Louis was 14 when he had his skiing accident. Living in the German Country side, he skied every day there was snow and skateboarded every day there wasn’t. He also took drum lessons, but that was just “for the girls.” Most of all, he loved sports, being outside and active.
One cold day in February 2009, Louis decided to finish his day of skiing with a more adventurous run off the beaten path.
On the untouched side of the mountain, snow was gener-ous with deep layers of fluffy powder. It was so deep that Louis fell, losing his ski’s, which disappeared easily into the fresh snow. As he began sifting around to find them, the change in the snowpack triggered an avalanche. Louis was swept up and pummeled down the hill, past boulders that would have killed him, only stopping his momentum when his body wrapped around a tree.
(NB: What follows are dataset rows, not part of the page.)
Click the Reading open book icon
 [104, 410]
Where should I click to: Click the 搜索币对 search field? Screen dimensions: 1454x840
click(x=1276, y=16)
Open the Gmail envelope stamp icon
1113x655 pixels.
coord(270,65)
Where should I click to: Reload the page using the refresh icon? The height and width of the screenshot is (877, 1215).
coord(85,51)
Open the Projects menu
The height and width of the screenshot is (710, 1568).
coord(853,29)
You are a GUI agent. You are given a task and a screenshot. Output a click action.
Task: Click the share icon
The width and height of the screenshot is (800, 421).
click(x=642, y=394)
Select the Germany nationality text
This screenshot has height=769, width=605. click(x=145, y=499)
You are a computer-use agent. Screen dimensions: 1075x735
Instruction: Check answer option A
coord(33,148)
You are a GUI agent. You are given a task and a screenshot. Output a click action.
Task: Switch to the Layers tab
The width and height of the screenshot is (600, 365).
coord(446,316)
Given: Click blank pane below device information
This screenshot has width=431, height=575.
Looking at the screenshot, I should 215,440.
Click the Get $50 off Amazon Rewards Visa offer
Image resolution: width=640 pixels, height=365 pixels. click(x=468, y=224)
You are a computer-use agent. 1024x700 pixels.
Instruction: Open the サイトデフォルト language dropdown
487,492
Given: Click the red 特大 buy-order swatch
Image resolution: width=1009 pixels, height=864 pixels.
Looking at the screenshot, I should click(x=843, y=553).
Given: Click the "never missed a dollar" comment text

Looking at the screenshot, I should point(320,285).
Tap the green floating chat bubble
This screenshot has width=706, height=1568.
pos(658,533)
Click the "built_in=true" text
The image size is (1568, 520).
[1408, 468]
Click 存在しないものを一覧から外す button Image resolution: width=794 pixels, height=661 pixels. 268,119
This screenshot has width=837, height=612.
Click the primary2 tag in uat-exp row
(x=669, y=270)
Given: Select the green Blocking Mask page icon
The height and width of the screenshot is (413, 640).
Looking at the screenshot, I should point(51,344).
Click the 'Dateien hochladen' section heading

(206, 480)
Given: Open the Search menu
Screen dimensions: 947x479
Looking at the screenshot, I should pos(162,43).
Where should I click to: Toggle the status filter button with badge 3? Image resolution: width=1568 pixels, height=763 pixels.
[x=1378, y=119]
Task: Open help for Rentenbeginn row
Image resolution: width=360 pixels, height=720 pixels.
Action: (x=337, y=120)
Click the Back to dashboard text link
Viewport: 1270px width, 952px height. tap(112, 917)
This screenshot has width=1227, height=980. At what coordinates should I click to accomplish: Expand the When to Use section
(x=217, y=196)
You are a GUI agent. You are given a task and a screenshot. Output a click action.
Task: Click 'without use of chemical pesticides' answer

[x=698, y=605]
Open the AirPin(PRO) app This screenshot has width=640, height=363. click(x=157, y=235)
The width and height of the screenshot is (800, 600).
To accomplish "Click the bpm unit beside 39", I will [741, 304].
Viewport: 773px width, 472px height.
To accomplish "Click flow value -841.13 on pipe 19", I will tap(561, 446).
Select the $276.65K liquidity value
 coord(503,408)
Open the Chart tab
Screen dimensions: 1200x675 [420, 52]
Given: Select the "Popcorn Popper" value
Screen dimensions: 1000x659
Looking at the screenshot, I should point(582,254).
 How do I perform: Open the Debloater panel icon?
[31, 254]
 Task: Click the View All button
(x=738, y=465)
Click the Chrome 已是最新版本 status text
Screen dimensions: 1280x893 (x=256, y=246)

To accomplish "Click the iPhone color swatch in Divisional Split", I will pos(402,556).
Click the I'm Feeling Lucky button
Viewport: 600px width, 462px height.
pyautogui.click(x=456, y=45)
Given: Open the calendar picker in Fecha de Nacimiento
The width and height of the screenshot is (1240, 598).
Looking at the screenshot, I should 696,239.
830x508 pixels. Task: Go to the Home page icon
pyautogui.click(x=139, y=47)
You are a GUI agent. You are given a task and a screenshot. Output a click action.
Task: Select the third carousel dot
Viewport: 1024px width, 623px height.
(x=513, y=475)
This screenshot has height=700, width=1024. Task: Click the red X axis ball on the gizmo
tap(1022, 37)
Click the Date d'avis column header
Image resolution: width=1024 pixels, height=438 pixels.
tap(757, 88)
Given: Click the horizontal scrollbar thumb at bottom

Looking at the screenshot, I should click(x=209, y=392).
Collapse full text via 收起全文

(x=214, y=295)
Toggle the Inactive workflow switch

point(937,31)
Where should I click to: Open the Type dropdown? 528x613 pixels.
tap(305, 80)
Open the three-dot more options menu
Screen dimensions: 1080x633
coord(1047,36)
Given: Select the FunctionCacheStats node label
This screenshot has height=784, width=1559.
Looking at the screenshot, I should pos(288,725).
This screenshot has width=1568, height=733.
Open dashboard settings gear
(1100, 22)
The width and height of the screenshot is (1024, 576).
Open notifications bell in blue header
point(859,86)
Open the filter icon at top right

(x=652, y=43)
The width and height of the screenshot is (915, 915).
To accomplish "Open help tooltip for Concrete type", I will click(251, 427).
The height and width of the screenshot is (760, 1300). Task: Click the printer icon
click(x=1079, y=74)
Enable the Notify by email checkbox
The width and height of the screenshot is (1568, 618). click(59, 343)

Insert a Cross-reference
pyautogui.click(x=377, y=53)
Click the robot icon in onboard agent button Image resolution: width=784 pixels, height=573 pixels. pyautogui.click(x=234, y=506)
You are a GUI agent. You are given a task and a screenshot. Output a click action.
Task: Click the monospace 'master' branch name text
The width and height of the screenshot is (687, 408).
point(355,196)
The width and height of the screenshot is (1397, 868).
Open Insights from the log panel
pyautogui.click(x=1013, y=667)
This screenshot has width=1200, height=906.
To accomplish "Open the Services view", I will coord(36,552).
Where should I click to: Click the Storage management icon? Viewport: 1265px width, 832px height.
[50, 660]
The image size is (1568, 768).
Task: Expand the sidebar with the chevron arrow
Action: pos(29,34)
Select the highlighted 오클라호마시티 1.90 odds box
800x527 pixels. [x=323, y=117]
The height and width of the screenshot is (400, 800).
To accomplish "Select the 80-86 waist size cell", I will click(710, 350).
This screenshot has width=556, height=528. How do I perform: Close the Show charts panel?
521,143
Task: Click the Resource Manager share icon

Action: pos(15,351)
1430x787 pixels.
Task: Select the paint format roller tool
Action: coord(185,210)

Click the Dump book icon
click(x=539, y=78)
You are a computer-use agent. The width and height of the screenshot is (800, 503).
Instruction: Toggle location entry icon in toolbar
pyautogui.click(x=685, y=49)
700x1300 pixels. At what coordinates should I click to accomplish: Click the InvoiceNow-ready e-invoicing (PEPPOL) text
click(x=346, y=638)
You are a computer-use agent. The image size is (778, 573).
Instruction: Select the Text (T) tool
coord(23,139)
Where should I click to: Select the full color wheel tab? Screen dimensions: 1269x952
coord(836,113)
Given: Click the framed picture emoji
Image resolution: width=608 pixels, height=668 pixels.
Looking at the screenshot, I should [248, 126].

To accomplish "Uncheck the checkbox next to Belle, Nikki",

He was airlifted out and induced into a coma for two weeks while undergoing many operations to repair broken bones and assess a spinal cord injury.
“When they woke me up from the coma, I didn’t even know I had a skiing accident. I couldn’t move anything below my chest and my right arm was mostly numb. I could only feel my bicep, thumb and index finger.”
Louis thought he would be walking out of the hospital in three months, but that wasn’t the case.
“I asked my doctors when I would be able to walk again. They said, ‘you’re never going to walk again. You’re para-lyzed now.’ That was the moment I realized that this was going to be really tough. I was 14; I had my whole life ahead of me! I knew it would be a lot of work, but I was not going to accept that my paralysis would never get better.”
Louis’ dad invited many experts to help with different kinds of therapies and treatments, including “thought train-ing.”
Intrigued, Louis started working with his thoughts. He’d start the day saying, “Today is a good day. I’m happy.”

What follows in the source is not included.